News del 01/10/2018: Partecipò agli attentati del 1995, già libero jihadista
Inutile stupirsi. La diffusione della jihad in Occidente dipende spesso, in parte, dall’ingenuità, travestita di buonismo, delle nostre stesse istituzioni. Come dimostra la scarcerazione, avvenuta in Francia, di Karim Koussa, il 46enne franco-algerino ritenuto responsabile, assieme a complici, dell’ondata di attentati avvenuti nell’estate del 1995. Lo scorso 22 settembre è stato rilasciato dal penitenziario di Moulins, nel Dipartimento dell’Allier. Non si tratta di una struttura detentiva qualsiasi, bensì di quella che tecnicamente viene definita una «maison centrale», deputata quindi ad ospitare i soggetti più pericolosi o con scarse possibilità di reinserimento sociale. Koussa era tra quelli.
L’uomo, originario di Vaulx-en-Velin, era stato arrestato nell’ottobre di 23 anni fa, poiché ritenuto coinvolto nella strage, consumatasi il 25 luglio di quell’anno a Parigi, presso la stazione Rfr di Saint-Michel: la bomba, qui esplosa, provocò 8 morti e 117 feriti. L’accaduto venne rivendicato dal Gia, il Gruppo islamico armato algerino, di cui, oltre a lui, facevan parte Khaled Kelkal, Boualem Bensaïd, Smaïn Aït Ali Belkacem ed altri.
Koussa conosceva bene Khaled Kelkal, nome noto agli inquirenti. I due avevano studiato insieme sino alla maturità. Koussa, dopo essersi addestrato tra il 1989 ed il 1998 presso i campi dei mujaheddin, mantenne con lui i contatti, sino a diventarne complice. Con lui, con Abdelkader Bouhadjar e con Abdelkader Maameri, prese parte alla sparatoria avvenuta il 27 settembre al passo del Malval, nei pressi di Lione, consentendo a Kelkal di darsi alla fuga. Una fuga breve: due giorni dopo, il giorno 29, è stato intercettato dalle forze dell’ordine ancora lì, nella stessa zona. Quella volta non è riuscito a passarla liscia, quella volta è stato freddato.

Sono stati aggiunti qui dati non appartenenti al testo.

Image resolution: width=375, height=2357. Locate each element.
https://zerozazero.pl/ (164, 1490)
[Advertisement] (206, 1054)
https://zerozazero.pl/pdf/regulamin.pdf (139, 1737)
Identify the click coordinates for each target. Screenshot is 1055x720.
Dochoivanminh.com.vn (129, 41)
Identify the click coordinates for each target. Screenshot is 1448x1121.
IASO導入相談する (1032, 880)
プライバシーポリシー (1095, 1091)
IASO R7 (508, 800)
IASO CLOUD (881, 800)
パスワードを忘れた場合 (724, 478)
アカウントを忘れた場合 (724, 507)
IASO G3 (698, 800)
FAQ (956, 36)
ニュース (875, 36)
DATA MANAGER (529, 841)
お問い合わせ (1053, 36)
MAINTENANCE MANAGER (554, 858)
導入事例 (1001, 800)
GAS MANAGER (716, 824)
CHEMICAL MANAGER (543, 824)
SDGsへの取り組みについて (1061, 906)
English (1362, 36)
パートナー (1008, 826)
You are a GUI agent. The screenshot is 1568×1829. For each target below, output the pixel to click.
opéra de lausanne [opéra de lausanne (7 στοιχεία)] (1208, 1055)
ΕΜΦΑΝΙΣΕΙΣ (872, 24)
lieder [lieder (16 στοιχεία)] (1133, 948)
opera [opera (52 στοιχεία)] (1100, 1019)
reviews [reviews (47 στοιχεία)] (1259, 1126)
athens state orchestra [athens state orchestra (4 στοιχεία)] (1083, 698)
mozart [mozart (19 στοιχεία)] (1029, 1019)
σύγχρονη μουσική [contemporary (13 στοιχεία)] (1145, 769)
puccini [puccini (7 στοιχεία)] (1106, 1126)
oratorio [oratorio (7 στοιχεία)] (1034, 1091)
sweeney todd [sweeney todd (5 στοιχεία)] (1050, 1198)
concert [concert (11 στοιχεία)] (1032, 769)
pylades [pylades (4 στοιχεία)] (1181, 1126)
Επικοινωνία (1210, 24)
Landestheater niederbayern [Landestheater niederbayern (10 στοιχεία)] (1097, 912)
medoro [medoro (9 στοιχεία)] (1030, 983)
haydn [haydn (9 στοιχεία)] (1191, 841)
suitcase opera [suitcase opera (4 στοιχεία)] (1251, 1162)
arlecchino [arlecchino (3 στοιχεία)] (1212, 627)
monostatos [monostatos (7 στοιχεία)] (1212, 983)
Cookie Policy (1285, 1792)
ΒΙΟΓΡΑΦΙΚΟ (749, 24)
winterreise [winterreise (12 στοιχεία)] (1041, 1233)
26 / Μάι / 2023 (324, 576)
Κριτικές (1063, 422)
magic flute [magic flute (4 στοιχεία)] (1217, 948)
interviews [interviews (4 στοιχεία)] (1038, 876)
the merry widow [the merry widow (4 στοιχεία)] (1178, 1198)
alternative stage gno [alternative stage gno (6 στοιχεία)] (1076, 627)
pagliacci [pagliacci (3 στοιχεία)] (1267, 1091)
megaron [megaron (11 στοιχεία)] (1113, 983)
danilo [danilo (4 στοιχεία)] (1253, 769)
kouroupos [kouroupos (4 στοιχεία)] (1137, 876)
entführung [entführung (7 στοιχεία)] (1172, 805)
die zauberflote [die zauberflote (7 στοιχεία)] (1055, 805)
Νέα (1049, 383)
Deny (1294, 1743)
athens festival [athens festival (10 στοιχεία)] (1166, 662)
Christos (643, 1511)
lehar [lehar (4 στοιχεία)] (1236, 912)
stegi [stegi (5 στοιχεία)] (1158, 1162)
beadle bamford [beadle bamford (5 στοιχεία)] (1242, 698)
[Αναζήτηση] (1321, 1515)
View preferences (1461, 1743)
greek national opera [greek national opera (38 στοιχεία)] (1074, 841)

Koussa, no. Lui è finito in carcere poche settimane dopo. Processato nel 2000 per terrorismo, per partecipazione ad un’organizzazione criminale intenta ad organizzare attentati e per omicidio di pubblici ufficiali nell’esercizio delle loro funzioni, è stato condannato in prima istanza a trent’anni di carcere. Di questi, venti li ha trascorsi in un regime detentivo duro e senza benefici, né sconti di pena. Poi le cose cominciarono a cambiare, nonostante ancora oggi, all’interno del carcere, i suoi compagni di reclusione ed il personale siano convinti ch’egli non abbia mai rinnegato la propria militanza jihadista, nemmeno dopo tutto questo tempo. Ma ora c’è una differenza: ora, lui, è libero.